In another South Los Angeles neighborhood, about half a dozen ministers who belong to the Ministers’ Coalition for Peace encouraged residents to keep calm.

“The healing is going to take a long time,” said the Rev. Carl Washington of St. Mark’s Baptist Church. “It starts with sweeping up the mess. But it just starts there. Folks are demanding respect, equality, justice. Those things take time. We’re trying to get to their hearts. They’ve been acting on their emotions, their anger, their rage.”

At a Lucky supermarket on Figueroa Street and Vernon Avenue, Jimmy Giles Jr., 28, was volunteering to do what he does for a living--he owns a company called Faith General Services that cleans up businesses for pay.

Advertisement

He moved across the street to the Unocal gas station with no concern for who owned it. It was the station where he bought gas for his truck before the vandals hit.

“This is the community I live in,” he said. “Some folks are at home watching their new 25-inch TV set on their new couch, drinking a cold beer they didn’t buy. At least, I’m doing my part. It may not look good out here, but believe me, my man, it looks better than when I started.”

At a mini-mall on Western Avenue and 20th Street that had been ravaged by looters on Thursday, a dozen neighborhood residents--African-American, Latino and Anglo--trickled in during the day and volunteered to help sweep up broken glass and load debris into a dumpster.

By late afternoon, they had cleaned much of the mess.

“You can’t do anything (about the looting) so you come out and clean up. That’s all you can do,” said James Johnson Jr., 21, a USC student who lives a few blocks away. “You can’t communicate with them (looters) because they’re in a different zone. That’s why you feel so helpless.”

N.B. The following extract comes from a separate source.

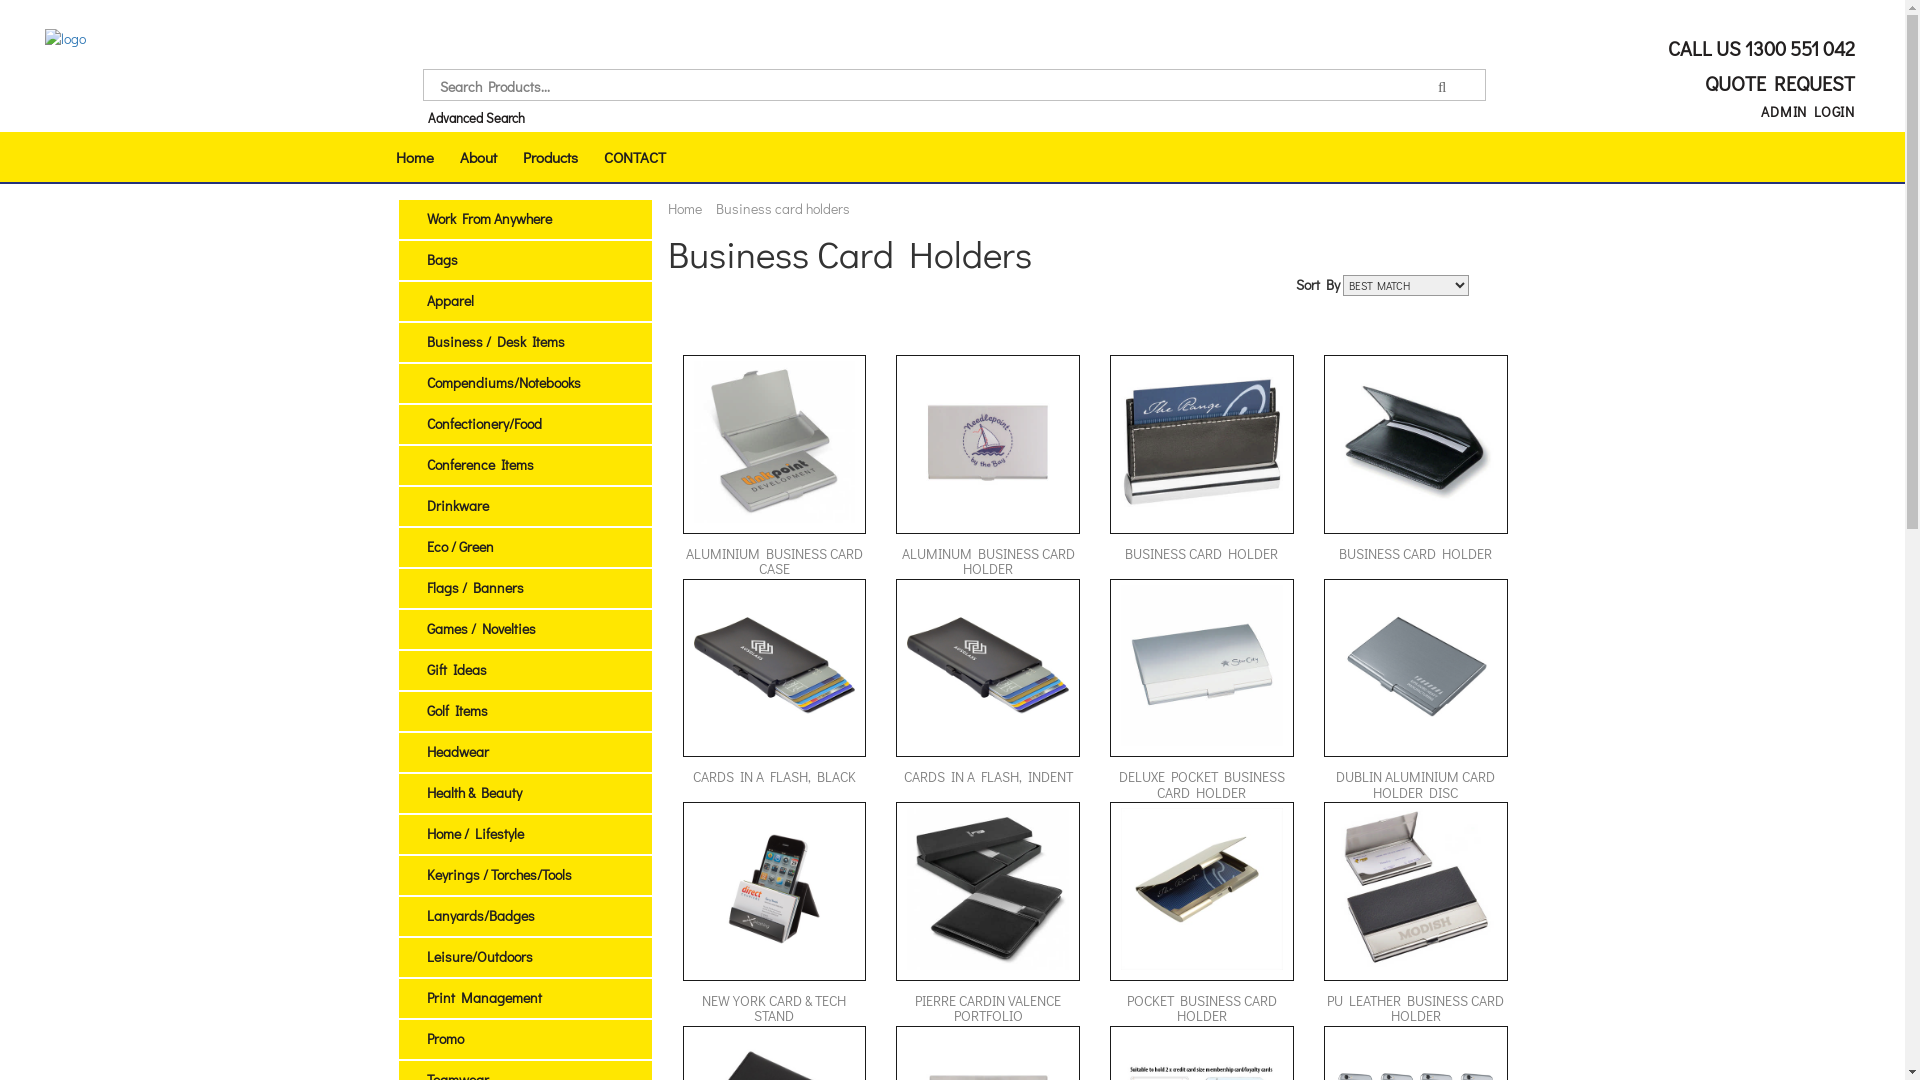  Describe the element at coordinates (772, 689) in the screenshot. I see `'CARDS IN A FLASH, BLACK'` at that location.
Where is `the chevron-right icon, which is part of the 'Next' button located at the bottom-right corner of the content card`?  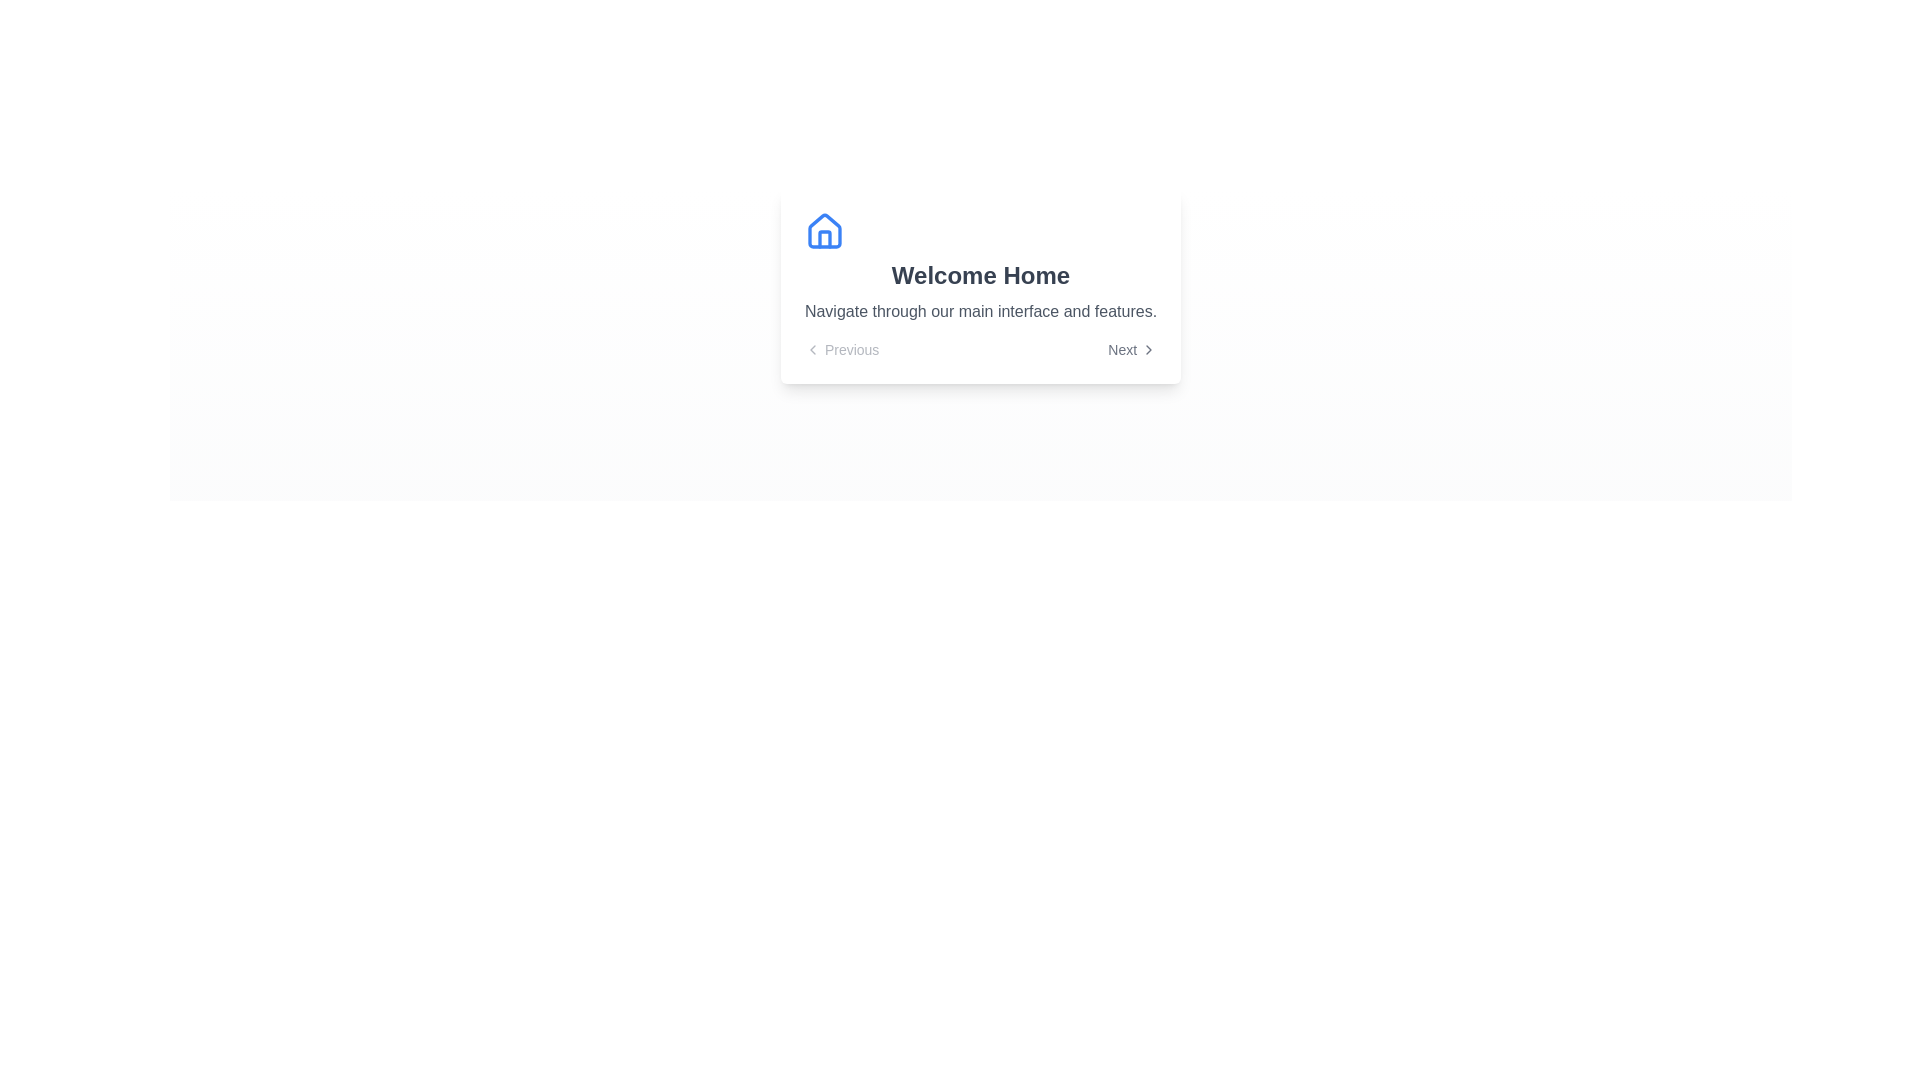
the chevron-right icon, which is part of the 'Next' button located at the bottom-right corner of the content card is located at coordinates (1149, 349).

Robert Martinez of Sylmar drove downtown from the San Fernando Valley and sought out Western Avenue because “I heard on the news people were helping out.” He brought his two sons along with him.

Another resident, Billie Green, saw the cleanup and joined in. “I’m hurt and angry and upset about my community, so instead of continuing to cry, I’m cleaning,” Green said.

Advertisement

Teresa Martinez, who owns a seafood restaurant in the mini-mall and a 24-hour taco stand across the street, served hamburgers and soft drinks to the volunteers. The owners of a pest control company, Art and Georgia Washington, slept in their store Thursday night, still afraid that looters would return.

Looters were attracted to the mini-mall primarily by an athletic shoe store, which was stripped of virtually all its merchandise during an hour of looting by 50 people on Thursday.

“Too many innocent people,” Sharon Cameron, an unemployed security guard, said as she pitched in. “Innocent people should not have to pay.”